De plus, ce ver, dont la diffusion semble pour l’instant se limiter à l’Australie, ne peut s’introduire dans un mobile débridé que si son propriétaire n’a pas modifié le mot de passe par défaut (« alpine ») après avoir activé le SSH (programme d’accès à distance). Une fois installé, le virus tente de trouver d’autres iPhones vulnérables sur le réseau pur s’y transférer.

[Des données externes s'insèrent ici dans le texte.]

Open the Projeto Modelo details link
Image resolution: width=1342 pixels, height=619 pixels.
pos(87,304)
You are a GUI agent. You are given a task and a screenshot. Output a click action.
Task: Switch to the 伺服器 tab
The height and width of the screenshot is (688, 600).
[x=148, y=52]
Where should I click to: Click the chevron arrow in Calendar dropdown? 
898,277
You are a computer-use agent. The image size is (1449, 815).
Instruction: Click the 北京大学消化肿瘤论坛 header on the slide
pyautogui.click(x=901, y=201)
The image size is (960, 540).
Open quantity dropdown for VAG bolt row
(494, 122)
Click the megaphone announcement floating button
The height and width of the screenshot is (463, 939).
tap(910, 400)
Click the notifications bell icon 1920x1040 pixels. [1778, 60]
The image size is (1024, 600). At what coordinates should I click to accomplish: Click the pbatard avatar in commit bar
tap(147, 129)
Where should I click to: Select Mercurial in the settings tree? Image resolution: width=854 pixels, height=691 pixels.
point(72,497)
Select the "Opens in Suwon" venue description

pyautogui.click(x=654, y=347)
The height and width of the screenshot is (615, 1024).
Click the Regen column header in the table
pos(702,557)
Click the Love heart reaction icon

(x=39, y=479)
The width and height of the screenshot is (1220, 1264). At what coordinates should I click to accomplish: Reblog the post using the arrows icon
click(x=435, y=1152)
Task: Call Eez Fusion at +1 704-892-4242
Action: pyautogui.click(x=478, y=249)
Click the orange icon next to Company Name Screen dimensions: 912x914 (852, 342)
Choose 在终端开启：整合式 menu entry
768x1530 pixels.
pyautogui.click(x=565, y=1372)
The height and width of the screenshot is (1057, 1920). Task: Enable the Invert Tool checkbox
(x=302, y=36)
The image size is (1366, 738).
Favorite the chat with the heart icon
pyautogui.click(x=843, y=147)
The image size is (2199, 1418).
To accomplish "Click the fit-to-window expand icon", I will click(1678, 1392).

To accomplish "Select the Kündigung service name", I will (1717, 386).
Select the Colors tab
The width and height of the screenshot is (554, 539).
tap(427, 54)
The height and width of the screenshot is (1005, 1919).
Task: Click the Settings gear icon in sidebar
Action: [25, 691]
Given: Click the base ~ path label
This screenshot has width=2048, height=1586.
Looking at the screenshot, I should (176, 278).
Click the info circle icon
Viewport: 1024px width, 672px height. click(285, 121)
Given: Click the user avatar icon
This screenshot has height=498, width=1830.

« Le premier indice d’un problème sur votre iPhone est l’apparition d’une photo de Rick Astley sur l’écran », commente Michel Lanaspèze, Directeur Marketing et Communication de Sophos France et Europe du Sud. « Heureusement, son action s’arrête là : il ne vole pas d’informations, n’accède pas à vos courriels, ni n’espionne vos appels téléphoniques. Mais son code source a été publié sur Internet, ce qui signifie que d’autres pirates ont la possibilité d’en créer d’autres versions, plus dangereuses. »

Selon les experts de Sophos, le ver semble avoir été créé par un certain Ashley Towns, un étudiant de 21 ans de Wollongong en Nouvelle Galles du Sud, qui reconnaît en être l’auteur sur sa page Twitter. Il affirme l’avoir fait par « ennui », et a écrit dans le code lui-même qu’il avait trouvé « stupide » de découvrir que 26 des 27 iPhones testés par lui étaient vulnérables et que leur mot de passe par défaut n’avait pas été modifié par leur propriétaire.

« L’auteur de ce ver semble ne pas regretter son geste, mais il devrait se souvenir que le fait de s’introduire dans l’iPhone de quelqu’un d’autre et d’en modifier les données est punissable par la loi, », poursuit Michel Lanaspèze. « Cette affaire est en tout cas un avertissement pour les possesseurs d’iPhone dans le monde entier, qui doivent accorder plus d’attention à leur sécurité, particulièrement s’ils ont débridé leur appareil. Les entreprises doivent elles aussi s’assurer qu’aucun de leurs collaborateurs ne met en danger d’informations confidentielles en utilisant un smartphone non sécurisé. D’autres pirates sont tout à fait susceptibles de s’emparer du code de ikee et de l’adapter dans un but malveillant. »

Une étude récente de Sophos révèle d’ailleurs que 97% des personnes interrogées estime que l’iPhone subira d’autres attaques de virus dans l’avenir.